The ruling was the third time in a week that a federal court here has wrestled with the unusual concept of the amount of damages that should be awarded to persons whose constitutional rights have been violated.
Last week, the appeals court ruled that $7,500 was too much to pay to each of 1,200 demonstrators illegally arrested at the U.S. Capitol in 1971.
A U.S. District Court judge ruled last week that three former top government officials - including former President Richard M. Nixon - should pay only $1 each of five members of a family whose telephone was illegally wiretapped under their orders.
Yesterday's ruling involved a prayer vigil held by the Quakers "to hold Richard Nixon in the light" in the hope that the government's war policies in Vietnam would be changed. Although the demonstrators had a permit, they were arrested approximately 2 1/2 hours after the demonstration started.
U.S. District Judge Oliver Gasch ruled that the arrests were illegal, and ordered the government to pay $2,765 in damages to the 27 persons who filed the suit. The extra $64 was awarded to one demonstrator who filed a claim for lost wages.
In ordering a new hearing on the issue of damages, U.S. Circuit Judge Harold Leventhal said compensation for denial of First Amendment rights "should not be extravagant," but "should not be approached in a niggardly spirit."
Gasch had awarded only "limited damages" to the Quakers because one of their stated purposes for the demonstration was to attract publicity.
In his original ruling, Gasch said he was "unable to find that plaintiffs were greatly aggrieved because the light of publicity which they were seeking to have shine on their demonstration shone more brightly than they had anticipated."
Judge Leventhal, writing for a unanimous three-judge court, said Gasch's decision was wrong for numerous reasons.
"First, and perhaps foremost, is the conception that the recovery should be 'limited' because the plaintiffs were participating in a demonstration," Leventhal said. "It is one thing to court publicity for a group vigil or meeting, an entirely propper exercise of First Amendment rights. It is quite another to be subject in addition to publicity of an individual arrest."
Leventhal also said Gasch was wrong when he ruled that minimal damages were necessary since many of those arrested decided to stay in jail rather than post collateral.
"Their stoicism in being willing to suffer more after does not mean that they suffered less previously," Leventhal said.
Pointing out that the plaintiffs were strip-searched and held in crowded conditions after their arrests, Leventhal said the issue of damages "calls for more sensitive treatment" by the lower court.
In a separate opinion, U.S. Circuit Judge Malcolm R. Wilkey said the appeals court ruling appears to set a figure of between $100 and $10,000 as the appropriate price to pay for the loss of First Amendment rights. Wilkey said he reached that conclusion since the court had found that $100 was not enough and since the plaintiffs themselves had claimed only $10,000.
Although agreeing with Leventhal's result, Wilkey said the demonstration should have foreseen the fact they might be arrested since "police will make human errors."

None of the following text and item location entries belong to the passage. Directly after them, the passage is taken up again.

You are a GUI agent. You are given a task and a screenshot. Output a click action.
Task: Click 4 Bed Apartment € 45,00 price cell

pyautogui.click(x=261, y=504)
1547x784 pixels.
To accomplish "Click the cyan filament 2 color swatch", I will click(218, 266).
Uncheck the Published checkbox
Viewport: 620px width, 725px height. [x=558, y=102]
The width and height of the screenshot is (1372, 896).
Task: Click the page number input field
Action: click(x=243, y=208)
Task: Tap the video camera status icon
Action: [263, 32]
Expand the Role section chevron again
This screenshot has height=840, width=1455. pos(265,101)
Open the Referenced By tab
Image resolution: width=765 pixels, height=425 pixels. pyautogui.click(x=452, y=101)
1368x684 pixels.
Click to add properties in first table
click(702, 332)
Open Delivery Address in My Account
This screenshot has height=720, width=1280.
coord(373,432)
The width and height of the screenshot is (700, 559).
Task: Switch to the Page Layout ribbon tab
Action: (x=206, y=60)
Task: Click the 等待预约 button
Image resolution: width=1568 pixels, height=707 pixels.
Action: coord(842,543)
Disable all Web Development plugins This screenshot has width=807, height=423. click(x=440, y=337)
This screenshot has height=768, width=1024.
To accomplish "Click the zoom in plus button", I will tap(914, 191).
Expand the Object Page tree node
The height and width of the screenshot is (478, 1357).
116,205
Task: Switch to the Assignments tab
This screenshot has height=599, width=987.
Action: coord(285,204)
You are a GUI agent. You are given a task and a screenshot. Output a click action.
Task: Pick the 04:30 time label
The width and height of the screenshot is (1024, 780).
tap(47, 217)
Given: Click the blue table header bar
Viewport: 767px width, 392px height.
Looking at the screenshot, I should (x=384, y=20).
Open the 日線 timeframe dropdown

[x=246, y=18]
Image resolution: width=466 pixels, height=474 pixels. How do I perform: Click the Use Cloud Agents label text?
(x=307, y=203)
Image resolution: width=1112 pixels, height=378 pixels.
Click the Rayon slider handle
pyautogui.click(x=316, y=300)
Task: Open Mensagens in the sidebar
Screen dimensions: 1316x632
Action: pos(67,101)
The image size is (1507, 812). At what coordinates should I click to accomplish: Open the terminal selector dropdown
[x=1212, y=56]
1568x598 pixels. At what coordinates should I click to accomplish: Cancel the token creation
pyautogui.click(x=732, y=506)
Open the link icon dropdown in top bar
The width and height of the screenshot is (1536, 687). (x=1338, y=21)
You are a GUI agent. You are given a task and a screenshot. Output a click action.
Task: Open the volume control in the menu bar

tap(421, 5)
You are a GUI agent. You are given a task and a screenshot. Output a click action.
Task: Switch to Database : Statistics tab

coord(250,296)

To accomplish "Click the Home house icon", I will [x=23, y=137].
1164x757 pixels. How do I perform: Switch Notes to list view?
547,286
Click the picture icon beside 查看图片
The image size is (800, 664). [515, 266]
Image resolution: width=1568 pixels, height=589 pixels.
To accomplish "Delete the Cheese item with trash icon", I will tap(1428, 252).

Wilkey also suggested that since the demonstration was a collective effort, the judge should decide on a flat sum to pay the group as a whole.
"Looking at the wrong done as a collective wrong, the total amount should be sufficiently sizable to discourage repetition of such illegal police action in the future, without being of such horrendous size as to shock the public - taxpaying - conscience" Wilkey added.